Allí comprendí que nunca se necesita un seguro de viaje, hasta que lo necesitas. Todo lo que gasté en esos dos meses, me hubiese salido mucho más barato asegurarme. Pero claro, yo venía de un año de viaje por Europa donde nunca había usado el Seguro. 

De los pasos y los golpes se aprende, ahora la gente amiga de Coris Uruguay se colgó con el proyecto y me acompaña en mi mochila por si alguna araña, algún ácaro o algún aire me pega mal y me tumba en una racha de enfermedades y sufrimientos. 
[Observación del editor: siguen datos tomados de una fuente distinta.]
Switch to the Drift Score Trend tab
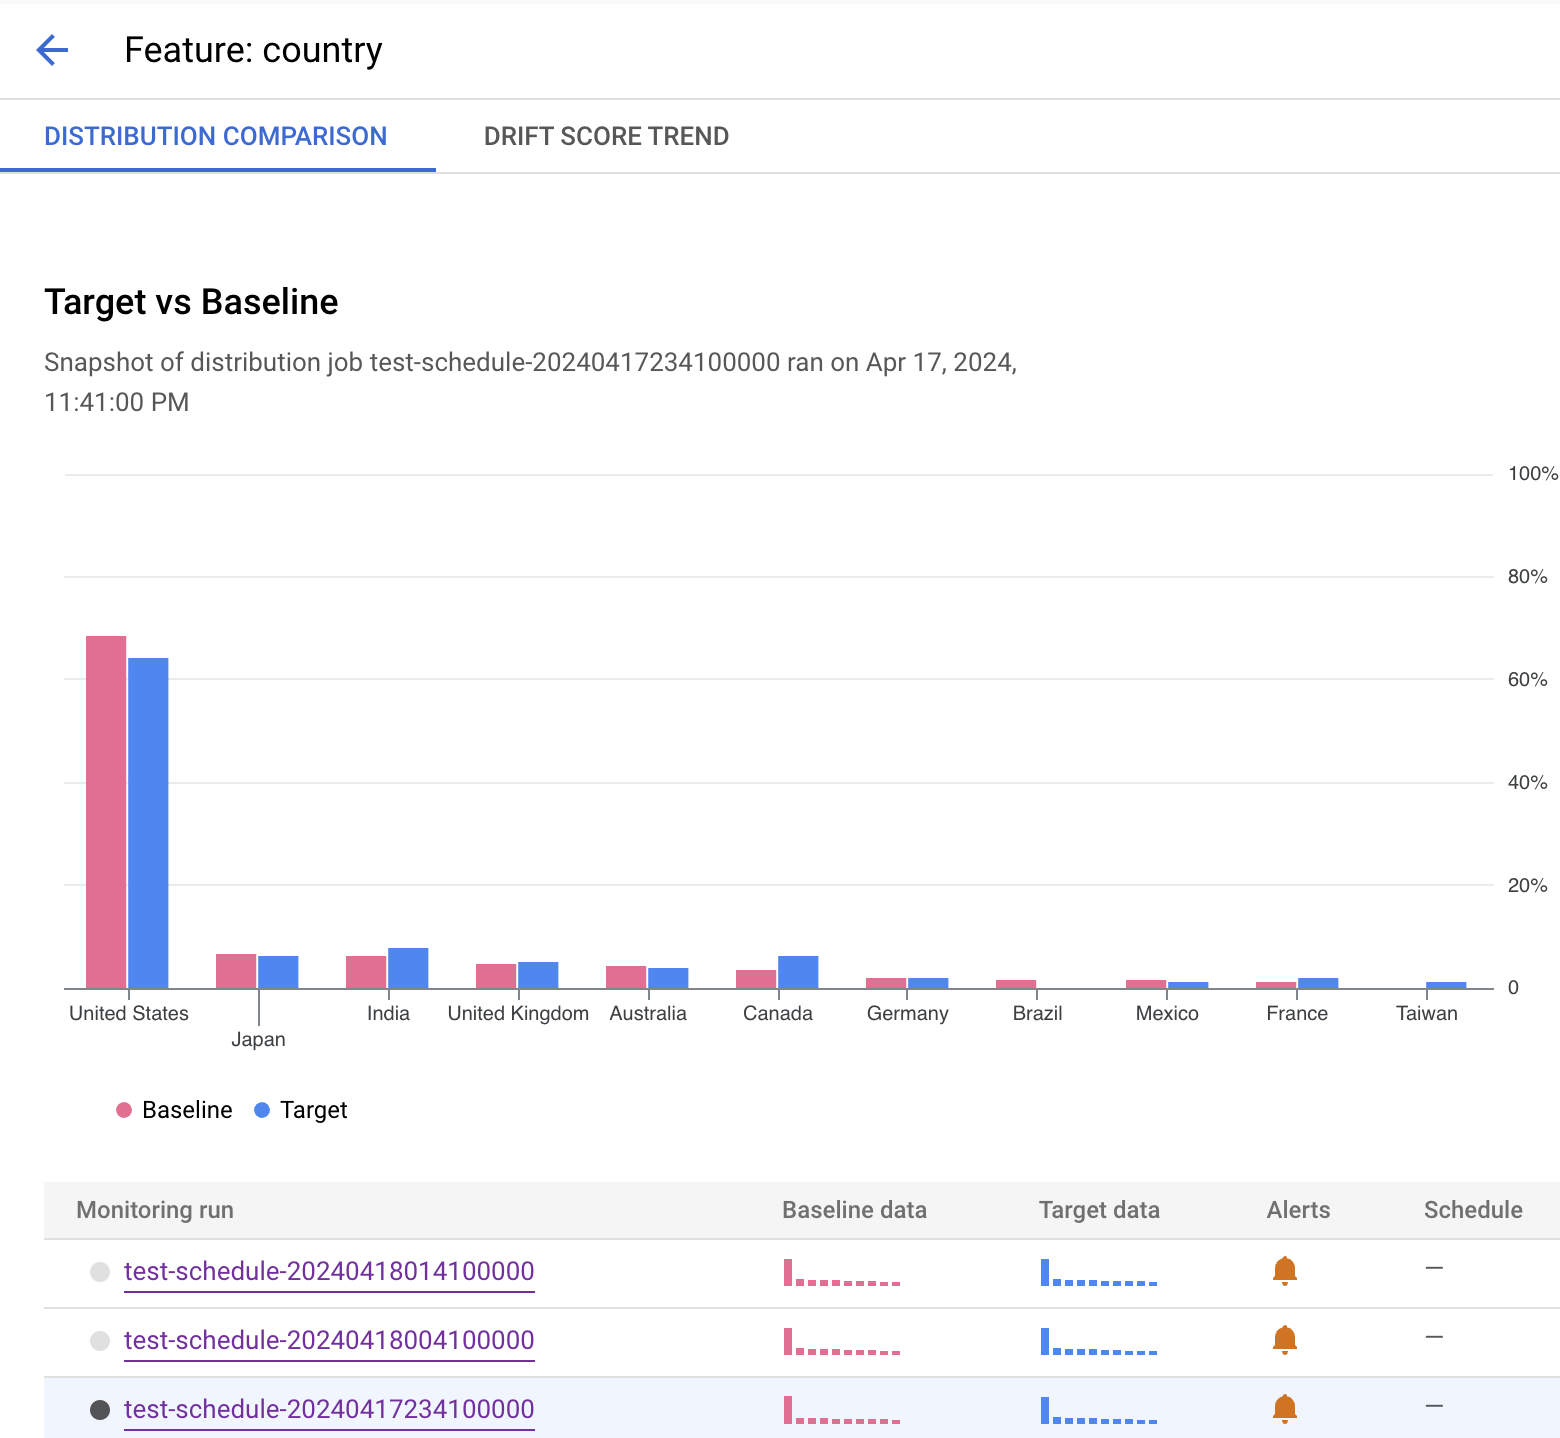Viewport: 1560px width, 1438px height. click(607, 136)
Viajando, usted podrá perder la mochila, el pasaporte, los auriculares (que los acabo de perder esta mañana y estoy escribiendo sin la música que me acompaña en cada redacción), una novia, un vuelo o las medias que nunca completan los pares. Podrá perder muchas cosas aunque siempre podrá recuperarlas (salvo la novia esa, que siempre será mejor perderla y conseguirse otra). Pero la Salud, mi amigo, descuidarla es algo de lo que puede que no se vuelva.

Así que no sea perejil, cuídese. Cámbiese de ropa si lo agarra una lluvia, mire donde pisa y que no lo muerda una culebra venenosa, coma sano, tome agua, lávese los dientes (pero no como dice el de Colgate) y tenga a mano una cobertura. Se lo digo por experiencia, no va a andar queriendo salir corriendo a que lo atiendan en un zoológico o que se le vacíe los ahorros que iba a usar en esa isla paradisíaca del caribe.